• **What you are asked to do**
Each line that has the string "height" must be copied from the records below.

──────── Extracted material ────────

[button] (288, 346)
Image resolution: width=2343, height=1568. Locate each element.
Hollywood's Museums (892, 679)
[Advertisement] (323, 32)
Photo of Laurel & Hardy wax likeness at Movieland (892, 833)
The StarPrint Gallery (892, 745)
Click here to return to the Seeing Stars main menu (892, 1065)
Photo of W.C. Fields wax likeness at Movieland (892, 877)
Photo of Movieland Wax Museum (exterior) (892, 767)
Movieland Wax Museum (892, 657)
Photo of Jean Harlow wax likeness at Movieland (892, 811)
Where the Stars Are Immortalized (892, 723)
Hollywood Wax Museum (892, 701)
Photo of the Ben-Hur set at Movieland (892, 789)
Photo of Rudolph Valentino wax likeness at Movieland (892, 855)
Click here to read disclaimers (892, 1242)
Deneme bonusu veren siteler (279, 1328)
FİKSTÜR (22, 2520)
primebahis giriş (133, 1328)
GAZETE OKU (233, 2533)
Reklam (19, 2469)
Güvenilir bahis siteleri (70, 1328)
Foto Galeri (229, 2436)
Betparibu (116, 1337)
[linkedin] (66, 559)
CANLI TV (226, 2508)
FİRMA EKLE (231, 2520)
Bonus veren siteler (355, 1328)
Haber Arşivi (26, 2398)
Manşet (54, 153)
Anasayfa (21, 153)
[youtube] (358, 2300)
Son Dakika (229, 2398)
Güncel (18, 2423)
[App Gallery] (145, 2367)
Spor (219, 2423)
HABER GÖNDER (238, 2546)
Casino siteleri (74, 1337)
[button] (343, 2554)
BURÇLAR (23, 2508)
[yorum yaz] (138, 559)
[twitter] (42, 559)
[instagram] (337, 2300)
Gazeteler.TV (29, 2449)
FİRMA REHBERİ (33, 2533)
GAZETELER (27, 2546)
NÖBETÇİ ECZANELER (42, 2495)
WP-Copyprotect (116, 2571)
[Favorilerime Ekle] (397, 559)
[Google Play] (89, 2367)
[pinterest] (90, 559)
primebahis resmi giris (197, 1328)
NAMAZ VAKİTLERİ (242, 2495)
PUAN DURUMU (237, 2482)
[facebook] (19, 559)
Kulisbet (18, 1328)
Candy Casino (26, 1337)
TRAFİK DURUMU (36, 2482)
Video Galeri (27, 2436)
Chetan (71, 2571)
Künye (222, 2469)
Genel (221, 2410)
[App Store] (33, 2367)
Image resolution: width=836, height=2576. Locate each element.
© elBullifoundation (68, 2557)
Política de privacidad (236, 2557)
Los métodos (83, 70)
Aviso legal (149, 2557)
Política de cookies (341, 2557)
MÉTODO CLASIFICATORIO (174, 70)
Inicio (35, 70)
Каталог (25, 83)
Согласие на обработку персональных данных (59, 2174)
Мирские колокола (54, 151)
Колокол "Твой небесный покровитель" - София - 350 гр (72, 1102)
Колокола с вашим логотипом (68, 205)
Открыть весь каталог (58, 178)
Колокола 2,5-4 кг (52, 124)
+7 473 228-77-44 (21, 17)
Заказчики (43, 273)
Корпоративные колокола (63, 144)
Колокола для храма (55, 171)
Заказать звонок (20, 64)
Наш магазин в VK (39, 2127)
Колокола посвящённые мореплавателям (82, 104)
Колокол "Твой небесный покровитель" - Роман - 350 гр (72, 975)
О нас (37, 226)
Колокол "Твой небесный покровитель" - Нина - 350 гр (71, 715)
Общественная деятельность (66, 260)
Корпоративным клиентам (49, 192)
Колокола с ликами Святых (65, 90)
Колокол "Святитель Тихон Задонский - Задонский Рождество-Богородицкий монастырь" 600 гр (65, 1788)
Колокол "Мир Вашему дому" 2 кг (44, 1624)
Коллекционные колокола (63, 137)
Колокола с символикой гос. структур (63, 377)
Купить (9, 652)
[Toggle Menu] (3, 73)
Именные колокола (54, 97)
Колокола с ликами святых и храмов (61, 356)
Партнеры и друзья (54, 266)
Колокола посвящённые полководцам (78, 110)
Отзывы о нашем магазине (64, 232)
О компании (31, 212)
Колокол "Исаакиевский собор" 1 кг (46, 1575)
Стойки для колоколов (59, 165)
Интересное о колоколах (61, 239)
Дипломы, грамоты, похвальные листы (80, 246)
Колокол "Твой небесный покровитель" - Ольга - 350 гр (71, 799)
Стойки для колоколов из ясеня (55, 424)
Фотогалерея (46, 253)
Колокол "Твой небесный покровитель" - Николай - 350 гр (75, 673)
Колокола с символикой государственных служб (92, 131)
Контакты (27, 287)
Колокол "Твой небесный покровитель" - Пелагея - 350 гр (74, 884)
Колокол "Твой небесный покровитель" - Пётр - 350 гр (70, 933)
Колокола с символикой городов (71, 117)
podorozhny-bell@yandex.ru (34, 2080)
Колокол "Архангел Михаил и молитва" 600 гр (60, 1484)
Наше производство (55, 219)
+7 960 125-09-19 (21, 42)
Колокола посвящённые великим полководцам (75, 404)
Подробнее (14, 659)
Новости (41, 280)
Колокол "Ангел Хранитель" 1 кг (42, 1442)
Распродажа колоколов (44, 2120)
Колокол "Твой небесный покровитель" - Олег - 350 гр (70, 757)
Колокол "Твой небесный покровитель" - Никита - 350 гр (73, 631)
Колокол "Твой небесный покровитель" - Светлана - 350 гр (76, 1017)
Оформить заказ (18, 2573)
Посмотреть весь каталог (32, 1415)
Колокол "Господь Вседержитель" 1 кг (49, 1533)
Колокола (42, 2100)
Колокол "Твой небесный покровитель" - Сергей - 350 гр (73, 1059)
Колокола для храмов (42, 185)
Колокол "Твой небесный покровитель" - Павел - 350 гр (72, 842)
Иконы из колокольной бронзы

────────

• **Your solution**
Image resolution: width=2343, height=1568. Locate each element.
Image resolution: width=836, height=2576. Locate each element.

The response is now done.